#### Work order A:
Please summarize the biotech food text in two sentences.
#### Work order B:
According to the biotech food text, who developed the StarLink corn variety?
#### Work order C:
Extend the biotech food text beyond its final sentence.

#### Supplied passage:
#####

Washington, D.C. - The Consumer Federation of America said Thursday the U.S. government "has basically abandoned its responsibility" to ensure the safety of genetically modified food.

The current system "assumes no human greed and no human error" and thus "holds great peril for the public and does no good to the (biotechnology) industry," said Carol Tucker Foreman, who heads the federation's Food Policy Institute.

The federation released a 250-page report financed by a grant from the Rockefeller Foundation. It calls for an end to a policy under which most genetically modified foods can be declared "substantially equivalent" to existing nonbiotech foods.

This policy, the report says, allows biotech products to largely avoid a formal safety determination.

Foreman and the report's author, University of Texas law professor Thomas McGarity, emphasized that biotech foods hold great promise to increase the supply and nutritional content of the world's food supply.

But "rigorous and credible regulation is necessary," Foreman said. "Government and industry have deprived genetically modified foods of an important asset - public confidence."

Washington, D.C. - StarLink corn's contamination of the human food supply could be just the beginning of the furor over biotechnically altered food.

StarLink was a biotech variety developed by Aventis CropScience but approved only for use in animal feed.

"StarLink is not an isolated incident," said University of Texas law professor Thomas McGarity, an expert on environmental law. He called the StarLink incident evidence of "an elaborate and complicated regulatory charade . . . posing as science."

McGarity wrote a report for the Consumer Federation of America that accuses the U.S. government of abandoning its responsibility for monitoring genetically modified food.

The report was released Thursday and recommended:

Abandoning the assumption that most biotech foods are "substantially equivalent" to existing foods.

Requiring extensive testing by manufacturers and the government.

Mandatory labeling of products with more than a negligible amount of biotech material.

Mandatory consultation with federal regulators over biotech food test data and marketing plans.

#####

#### Dataset excerpts:
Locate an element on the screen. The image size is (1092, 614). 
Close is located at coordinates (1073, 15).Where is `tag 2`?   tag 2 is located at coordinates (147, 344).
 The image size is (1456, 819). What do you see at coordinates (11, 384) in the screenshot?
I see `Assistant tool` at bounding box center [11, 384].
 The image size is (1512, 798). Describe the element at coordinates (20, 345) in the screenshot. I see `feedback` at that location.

#####

#### Your response A:
The Consumer Federation of America released a 250-page report, written by University of Texas law professor Thomas McGarity and financed by a Rockefeller Foundation grant, saying the U.S. government has basically abandoned its responsibility to ensure the safety of genetically modified food. The report calls for ending the policy of treating most biotech foods as "substantially equivalent" to existing foods and recommends extensive testing, mandatory labeling of products with more than a negligible amount of biotech material, and mandatory consultation with federal regulators.

#### Your response B:
Aventis CropScience developed StarLink.

#### Your response C:
Lisa Dry, an official of the Biotechnology Industry Organization, which represents biotech companies, said: "We're trying to achieve the same goals as CFA. We all want consumers to have absolute confidence in the strength of the U.S. regulatory system, which is a model held high around the world."

Dry said the industry supports new rules - expected to be issued next week by the Food and Drug Administration - that would require companies to consult with regulators on their testing and marketing plans. The FDA rules would allow voluntary labeling of biotech food products.

The Consumer Federation report emphasizes that biotech crops can provide disease, drought and pesticide resistance, improved nutritional content and enhanced medicinal qualities.

The group also said the foods might produce allergic reactions and toxic proteins that can harm human health. Biotech varieties might speed the development of antibiotic resistant bacteria, turn ordinary crops into "superweeds" difficult to control, threaten biodiversity and reduce populations of beneficial insects and other organisms, the report says.

It emphasizes that U.S. food companies already are prepared to label their biotech food products for markets in Europe and elsewhere and should be required to do the same here.

The Consumer Federation is a private organization that lobbies on consumer issues, advocating for strong competition in various industries and for healthy food practices.